Eugen Schüfftan had a varied and peripatetic career. He was an effects creator who invented the Schüfftan process that enabled real actors to appear in miniature sets for Metropolis, a production designer and a technical director. Along the way he managed to get three of the most impressive black-and-white cinematography credits: on Marcel Carné’s Port Of Shadows, Robert Rossen’s The Hustler and Georges Franju’s Eyes Without A Face.
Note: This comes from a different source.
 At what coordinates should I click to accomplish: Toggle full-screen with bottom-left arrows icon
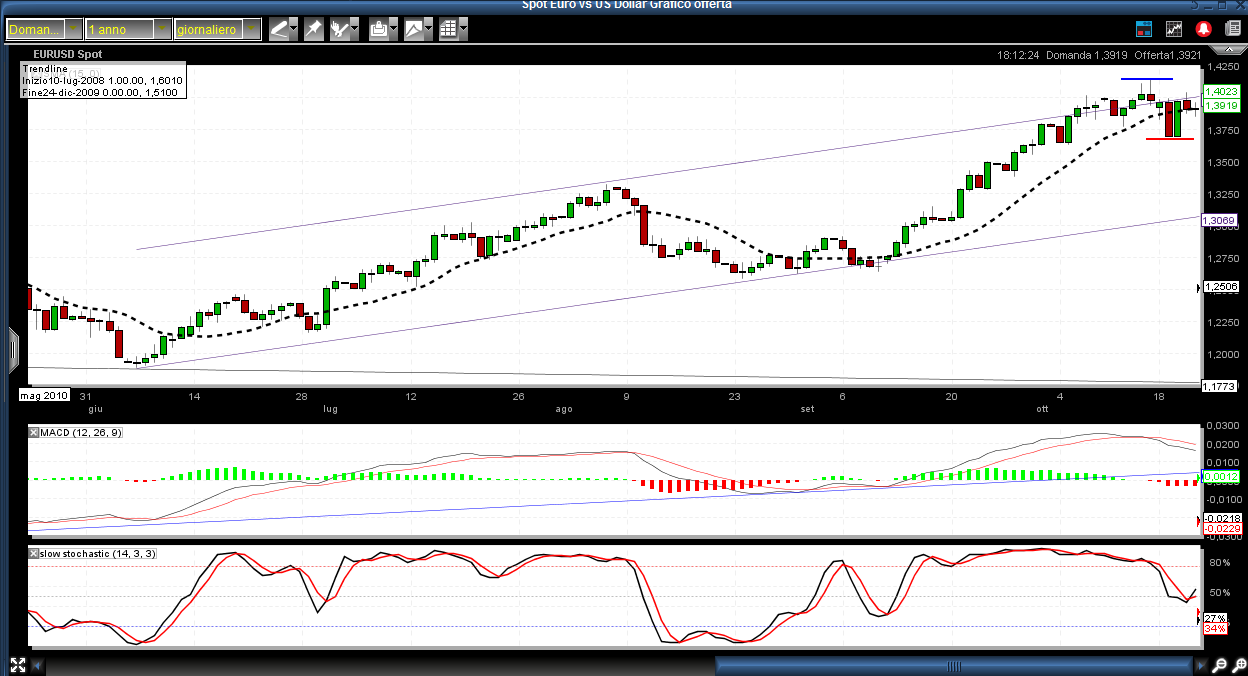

The story of a surgeon (Pierre Brasseur) seeking a replacement for his daughter’s (Edith Scob) horribly damaged face, Eyes Without A Face is one of the most poetic and haunting horror films, the evil cousin of Jean Cocteau’s dark dreams. Criterion’s transfer is exquisite, and there are some nice extras, including Franju’s first film, his slaughterhouse documentary Blood Of The Beasts.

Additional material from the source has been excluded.